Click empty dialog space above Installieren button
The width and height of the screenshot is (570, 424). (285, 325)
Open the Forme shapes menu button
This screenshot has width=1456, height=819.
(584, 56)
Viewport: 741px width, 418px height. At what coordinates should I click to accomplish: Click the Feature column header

=======

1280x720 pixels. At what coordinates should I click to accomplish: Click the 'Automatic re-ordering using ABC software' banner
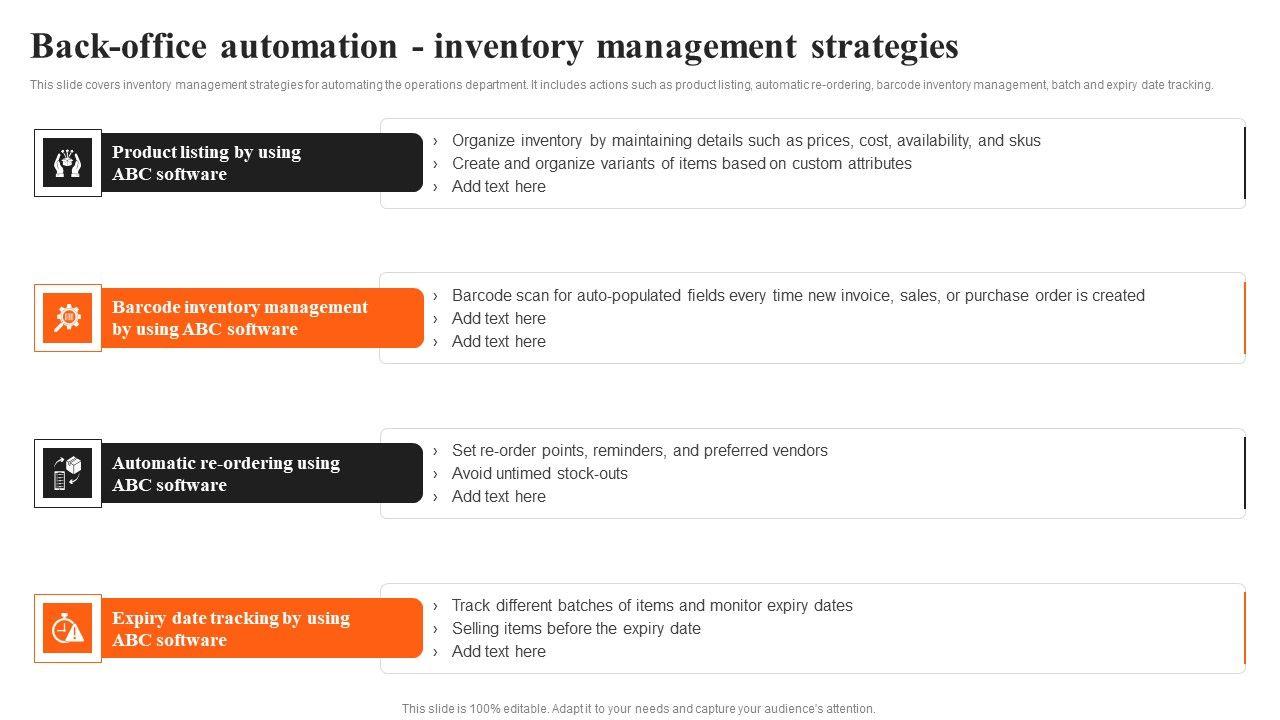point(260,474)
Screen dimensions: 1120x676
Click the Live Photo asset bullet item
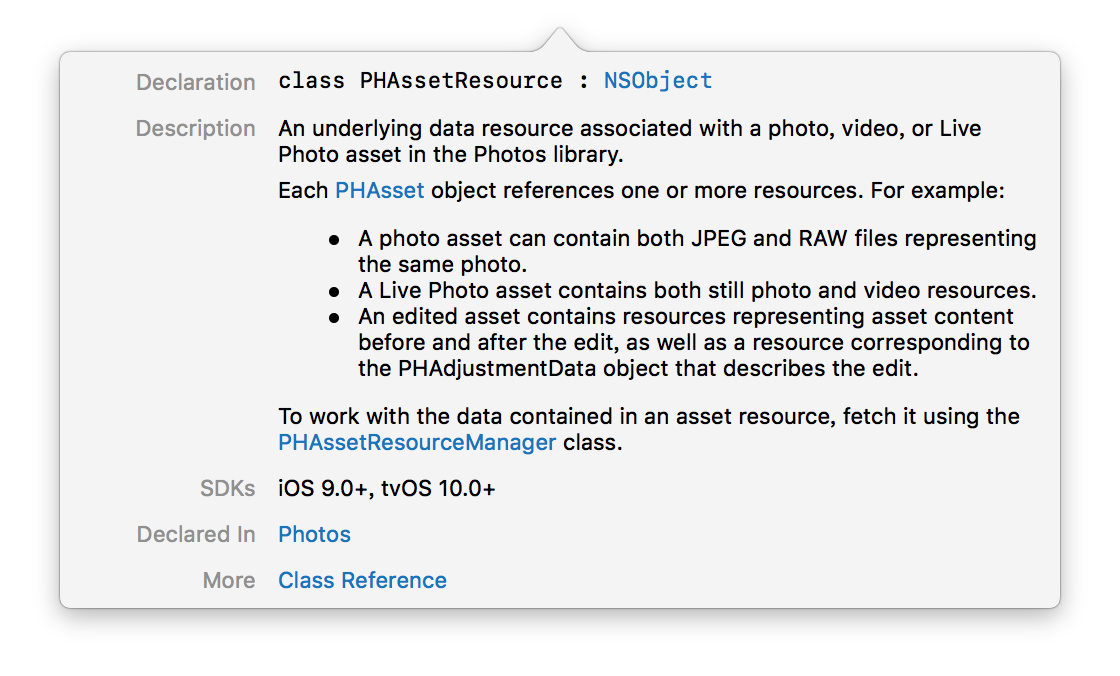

=======

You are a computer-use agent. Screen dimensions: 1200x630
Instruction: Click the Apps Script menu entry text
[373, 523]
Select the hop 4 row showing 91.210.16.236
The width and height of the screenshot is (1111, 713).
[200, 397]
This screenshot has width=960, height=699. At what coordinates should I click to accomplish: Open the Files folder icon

=======

Task description:
Scan the records for lines with the word "dimensions". Report how many, with no other words.

Solution to this task:
2